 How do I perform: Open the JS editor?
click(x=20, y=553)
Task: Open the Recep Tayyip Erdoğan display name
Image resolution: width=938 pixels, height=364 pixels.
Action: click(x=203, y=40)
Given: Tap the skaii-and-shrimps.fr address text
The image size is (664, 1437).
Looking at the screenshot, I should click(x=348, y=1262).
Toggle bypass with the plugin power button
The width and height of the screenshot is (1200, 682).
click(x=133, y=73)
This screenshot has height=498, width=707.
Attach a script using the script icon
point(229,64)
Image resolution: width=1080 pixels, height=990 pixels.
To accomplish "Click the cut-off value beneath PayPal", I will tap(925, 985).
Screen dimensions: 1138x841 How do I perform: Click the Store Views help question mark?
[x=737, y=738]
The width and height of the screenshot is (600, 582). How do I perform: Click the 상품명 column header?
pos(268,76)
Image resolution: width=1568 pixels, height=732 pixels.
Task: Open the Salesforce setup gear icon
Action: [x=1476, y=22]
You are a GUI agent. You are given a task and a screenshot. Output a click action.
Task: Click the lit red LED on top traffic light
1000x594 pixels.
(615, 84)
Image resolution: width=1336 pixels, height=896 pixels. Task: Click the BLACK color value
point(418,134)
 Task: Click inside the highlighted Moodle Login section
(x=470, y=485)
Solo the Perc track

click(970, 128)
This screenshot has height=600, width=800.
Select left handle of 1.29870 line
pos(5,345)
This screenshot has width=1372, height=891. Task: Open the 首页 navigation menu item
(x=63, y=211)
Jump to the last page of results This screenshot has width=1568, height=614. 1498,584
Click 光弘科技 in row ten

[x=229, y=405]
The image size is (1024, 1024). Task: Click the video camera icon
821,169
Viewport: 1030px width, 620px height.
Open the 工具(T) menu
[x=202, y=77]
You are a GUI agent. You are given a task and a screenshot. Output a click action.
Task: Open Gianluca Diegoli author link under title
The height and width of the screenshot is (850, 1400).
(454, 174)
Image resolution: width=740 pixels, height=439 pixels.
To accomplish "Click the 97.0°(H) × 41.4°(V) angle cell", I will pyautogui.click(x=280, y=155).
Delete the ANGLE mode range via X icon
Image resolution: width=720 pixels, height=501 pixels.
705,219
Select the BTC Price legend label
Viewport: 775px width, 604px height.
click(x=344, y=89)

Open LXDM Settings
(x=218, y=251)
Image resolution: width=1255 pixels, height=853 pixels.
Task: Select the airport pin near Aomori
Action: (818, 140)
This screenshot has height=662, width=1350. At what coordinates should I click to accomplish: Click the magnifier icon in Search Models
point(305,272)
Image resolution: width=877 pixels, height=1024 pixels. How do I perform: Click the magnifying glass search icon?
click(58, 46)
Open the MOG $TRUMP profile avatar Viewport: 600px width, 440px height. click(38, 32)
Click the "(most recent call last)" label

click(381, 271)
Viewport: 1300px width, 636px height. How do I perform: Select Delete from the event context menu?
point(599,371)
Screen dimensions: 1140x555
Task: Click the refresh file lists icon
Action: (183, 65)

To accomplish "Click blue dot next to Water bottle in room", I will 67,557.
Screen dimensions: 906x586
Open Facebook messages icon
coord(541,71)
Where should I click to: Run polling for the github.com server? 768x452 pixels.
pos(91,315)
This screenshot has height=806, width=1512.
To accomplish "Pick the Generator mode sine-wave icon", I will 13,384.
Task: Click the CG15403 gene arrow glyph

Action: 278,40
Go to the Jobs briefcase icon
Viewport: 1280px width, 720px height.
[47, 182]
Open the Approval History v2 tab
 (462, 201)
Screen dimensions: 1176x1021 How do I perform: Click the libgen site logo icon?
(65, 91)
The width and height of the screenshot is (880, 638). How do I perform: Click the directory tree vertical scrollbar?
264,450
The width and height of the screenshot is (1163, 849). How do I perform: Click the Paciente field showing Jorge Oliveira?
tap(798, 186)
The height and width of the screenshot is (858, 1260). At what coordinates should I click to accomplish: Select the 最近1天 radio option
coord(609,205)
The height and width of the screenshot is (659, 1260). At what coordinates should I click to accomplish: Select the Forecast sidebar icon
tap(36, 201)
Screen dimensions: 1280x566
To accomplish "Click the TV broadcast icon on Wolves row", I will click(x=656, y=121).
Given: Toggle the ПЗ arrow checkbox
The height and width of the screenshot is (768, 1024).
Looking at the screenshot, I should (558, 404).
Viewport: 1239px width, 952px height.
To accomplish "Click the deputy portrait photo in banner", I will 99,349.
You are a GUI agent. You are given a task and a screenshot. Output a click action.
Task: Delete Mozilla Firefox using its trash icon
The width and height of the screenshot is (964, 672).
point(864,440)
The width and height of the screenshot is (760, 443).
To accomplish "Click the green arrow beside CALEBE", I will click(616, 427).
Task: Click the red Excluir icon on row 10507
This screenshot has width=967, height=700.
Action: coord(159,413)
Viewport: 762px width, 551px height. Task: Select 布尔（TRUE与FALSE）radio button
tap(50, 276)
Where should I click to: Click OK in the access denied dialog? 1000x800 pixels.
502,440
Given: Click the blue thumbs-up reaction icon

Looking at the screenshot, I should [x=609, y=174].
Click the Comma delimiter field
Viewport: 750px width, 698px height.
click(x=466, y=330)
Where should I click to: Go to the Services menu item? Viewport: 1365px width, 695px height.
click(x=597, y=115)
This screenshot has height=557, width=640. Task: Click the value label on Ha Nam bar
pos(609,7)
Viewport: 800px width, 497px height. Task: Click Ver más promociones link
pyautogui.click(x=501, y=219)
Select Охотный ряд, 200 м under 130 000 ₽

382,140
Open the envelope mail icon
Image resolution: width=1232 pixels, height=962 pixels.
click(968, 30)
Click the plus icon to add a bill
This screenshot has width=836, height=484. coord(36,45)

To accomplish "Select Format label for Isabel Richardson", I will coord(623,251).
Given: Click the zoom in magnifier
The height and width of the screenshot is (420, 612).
..........
What this task involves:
From the first line through the last, give the data above again exactly.

Response to the exercise:
 How do I perform: Open the JS editor?
click(x=20, y=553)
Task: Open the Recep Tayyip Erdoğan display name
Image resolution: width=938 pixels, height=364 pixels.
Action: click(x=203, y=40)
Given: Tap the skaii-and-shrimps.fr address text
The image size is (664, 1437).
Looking at the screenshot, I should click(x=348, y=1262).
Toggle bypass with the plugin power button
The width and height of the screenshot is (1200, 682).
click(x=133, y=73)
This screenshot has height=498, width=707.
Attach a script using the script icon
point(229,64)
Image resolution: width=1080 pixels, height=990 pixels.
To accomplish "Click the cut-off value beneath PayPal", I will tap(925, 985).
Screen dimensions: 1138x841 How do I perform: Click the Store Views help question mark?
[x=737, y=738]
The width and height of the screenshot is (600, 582). How do I perform: Click the 상품명 column header?
pos(268,76)
Image resolution: width=1568 pixels, height=732 pixels.
Task: Open the Salesforce setup gear icon
Action: [x=1476, y=22]
You are a GUI agent. You are given a task and a screenshot. Output a click action.
Task: Click the lit red LED on top traffic light
1000x594 pixels.
(615, 84)
Image resolution: width=1336 pixels, height=896 pixels. Task: Click the BLACK color value
point(418,134)
 Task: Click inside the highlighted Moodle Login section
(x=470, y=485)
Solo the Perc track

click(970, 128)
This screenshot has height=600, width=800.
Select left handle of 1.29870 line
pos(5,345)
This screenshot has width=1372, height=891. Task: Open the 首页 navigation menu item
(x=63, y=211)
Jump to the last page of results This screenshot has width=1568, height=614. 1498,584
Click 光弘科技 in row ten

[x=229, y=405]
The image size is (1024, 1024). Task: Click the video camera icon
821,169
Viewport: 1030px width, 620px height.
Open the 工具(T) menu
[x=202, y=77]
You are a GUI agent. You are given a task and a screenshot. Output a click action.
Task: Open Gianluca Diegoli author link under title
The height and width of the screenshot is (850, 1400).
(454, 174)
Image resolution: width=740 pixels, height=439 pixels.
To accomplish "Click the 97.0°(H) × 41.4°(V) angle cell", I will pyautogui.click(x=280, y=155).
Delete the ANGLE mode range via X icon
Image resolution: width=720 pixels, height=501 pixels.
705,219
Select the BTC Price legend label
Viewport: 775px width, 604px height.
click(x=344, y=89)

Open LXDM Settings
(x=218, y=251)
Image resolution: width=1255 pixels, height=853 pixels.
Task: Select the airport pin near Aomori
Action: (818, 140)
This screenshot has height=662, width=1350. At what coordinates should I click to accomplish: Click the magnifier icon in Search Models
point(305,272)
Image resolution: width=877 pixels, height=1024 pixels. How do I perform: Click the magnifying glass search icon?
click(58, 46)
Open the MOG $TRUMP profile avatar Viewport: 600px width, 440px height. click(38, 32)
Click the "(most recent call last)" label

click(381, 271)
Viewport: 1300px width, 636px height. How do I perform: Select Delete from the event context menu?
point(599,371)
Screen dimensions: 1140x555
Task: Click the refresh file lists icon
Action: (183, 65)

To accomplish "Click blue dot next to Water bottle in room", I will 67,557.
Screen dimensions: 906x586
Open Facebook messages icon
coord(541,71)
Where should I click to: Run polling for the github.com server? 768x452 pixels.
pos(91,315)
This screenshot has height=806, width=1512.
To accomplish "Pick the Generator mode sine-wave icon", I will 13,384.
Task: Click the CG15403 gene arrow glyph

Action: 278,40
Go to the Jobs briefcase icon
Viewport: 1280px width, 720px height.
[47, 182]
Open the Approval History v2 tab
 (462, 201)
Screen dimensions: 1176x1021 How do I perform: Click the libgen site logo icon?
(65, 91)
The width and height of the screenshot is (880, 638). How do I perform: Click the directory tree vertical scrollbar?
264,450
The width and height of the screenshot is (1163, 849). How do I perform: Click the Paciente field showing Jorge Oliveira?
tap(798, 186)
The height and width of the screenshot is (858, 1260). At what coordinates should I click to accomplish: Select the 最近1天 radio option
coord(609,205)
The height and width of the screenshot is (659, 1260). At what coordinates should I click to accomplish: Select the Forecast sidebar icon
tap(36, 201)
Screen dimensions: 1280x566
To accomplish "Click the TV broadcast icon on Wolves row", I will click(x=656, y=121).
Given: Toggle the ПЗ arrow checkbox
The height and width of the screenshot is (768, 1024).
Looking at the screenshot, I should (558, 404).
Viewport: 1239px width, 952px height.
To accomplish "Click the deputy portrait photo in banner", I will 99,349.
You are a GUI agent. You are given a task and a screenshot. Output a click action.
Task: Delete Mozilla Firefox using its trash icon
The width and height of the screenshot is (964, 672).
point(864,440)
The width and height of the screenshot is (760, 443).
To accomplish "Click the green arrow beside CALEBE", I will click(616, 427).
Task: Click the red Excluir icon on row 10507
This screenshot has width=967, height=700.
Action: coord(159,413)
Viewport: 762px width, 551px height. Task: Select 布尔（TRUE与FALSE）radio button
tap(50, 276)
Where should I click to: Click OK in the access denied dialog? 1000x800 pixels.
502,440
Given: Click the blue thumbs-up reaction icon

Looking at the screenshot, I should [x=609, y=174].
Click the Comma delimiter field
Viewport: 750px width, 698px height.
click(x=466, y=330)
Where should I click to: Go to the Services menu item? Viewport: 1365px width, 695px height.
click(x=597, y=115)
This screenshot has height=557, width=640. Task: Click the value label on Ha Nam bar
pos(609,7)
Viewport: 800px width, 497px height. Task: Click Ver más promociones link
pyautogui.click(x=501, y=219)
Select Охотный ряд, 200 м under 130 000 ₽

382,140
Open the envelope mail icon
Image resolution: width=1232 pixels, height=962 pixels.
click(968, 30)
Click the plus icon to add a bill
This screenshot has width=836, height=484. coord(36,45)

To accomplish "Select Format label for Isabel Richardson", I will coord(623,251).
Given: Click the zoom in magnifier
The height and width of the screenshot is (420, 612).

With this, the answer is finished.